Acoustic fiber and fabric with fiber preform

Scientists have created a piece of fabric that can hear.

It is able to turn a shirt, for instance, into something like a microphone: converting sound into vibrations and electrical signals so they can be recorded. It does so on the same principles as the human ear.

And the hearing of the fabric is incredibly precise: it can capture sounds ranging from a quiet library to a busy road, and even work out the direction of sudden sounds.

It could be used for a range of purposes, its creators say – including sewing it into clothes so that they can hear the heartbeat of their owner.

“Wearing an acoustic garment, you might talk through it to answer phone calls and communicate with others,” said lead author Yet Wan, who created the technology at MIT.

“In addition, this fabric can imperceptibly interface with the human skin, enabling wearers to monitor their heart and respiratory condition in a comfortable, continuous, real-time, and long-term manner.”

Fabrics all vibrate in response to sound – though those vibrations are usually small and imperceptible. Generally, their main relationship to noise is to dampen it, and they have historically been used as soundproofing in spaces that want to minimise leakage or echoes.

Acoustic Fabrics on weaving loom

The new study reimagines the response of fabric to sound, however. Researchers made it out of a material that turns any movement of the fabric into an electrical signal – and it can do that with sounds.

In testing, the fabric was able to pick up a wide variety of sounds, vibrating in proportion with the noises that happened around it. “This shows that the performance of the fiber on the membrane is comparable to a handheld microphone,” said Grace Noel, a co-author on the paper.

They then wove that acoustic fabric into more traditional yarns, creating a piece of textile that could be draped and washed just like a traditional fabric.

Researchers described it as being like a lightweight jacket, somewhere between denim and a dress shirt in terms of weight.
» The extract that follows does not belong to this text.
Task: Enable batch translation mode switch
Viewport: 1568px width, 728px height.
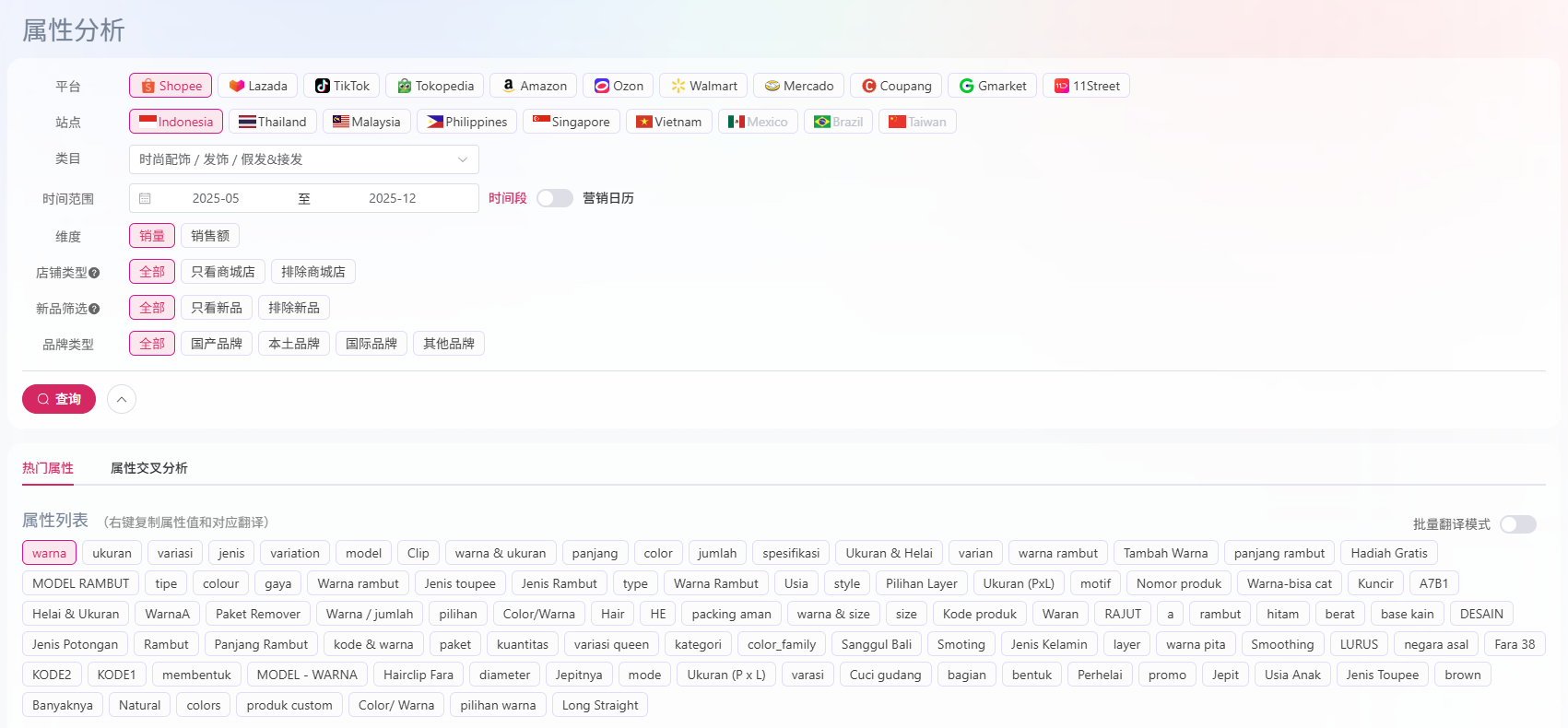Action: tap(1517, 524)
Even when it was turned into a wearable fabric – by being sewed into the back of a shirt – it could pick up the sound of people clapping around it. It was able to find the angle they were clapping at, within one degree, from three meters away.

Researchers have suggested a whole host of possible options for using the fabric in practice: hearing aids, clothes that are able to communicate, fabrics that can track the bodily responses of people wearing them, as well as other possibilities even beyond traditional clothing.

“It can be integrated with spacecraft skin to listen to (accumulating) space dust, or embedded into buildings to detect cracks or strains,” said Yan in a statement. “It can even be woven into a smart net to monitor fish in the ocean. The fiber is opening widespread opportunities.”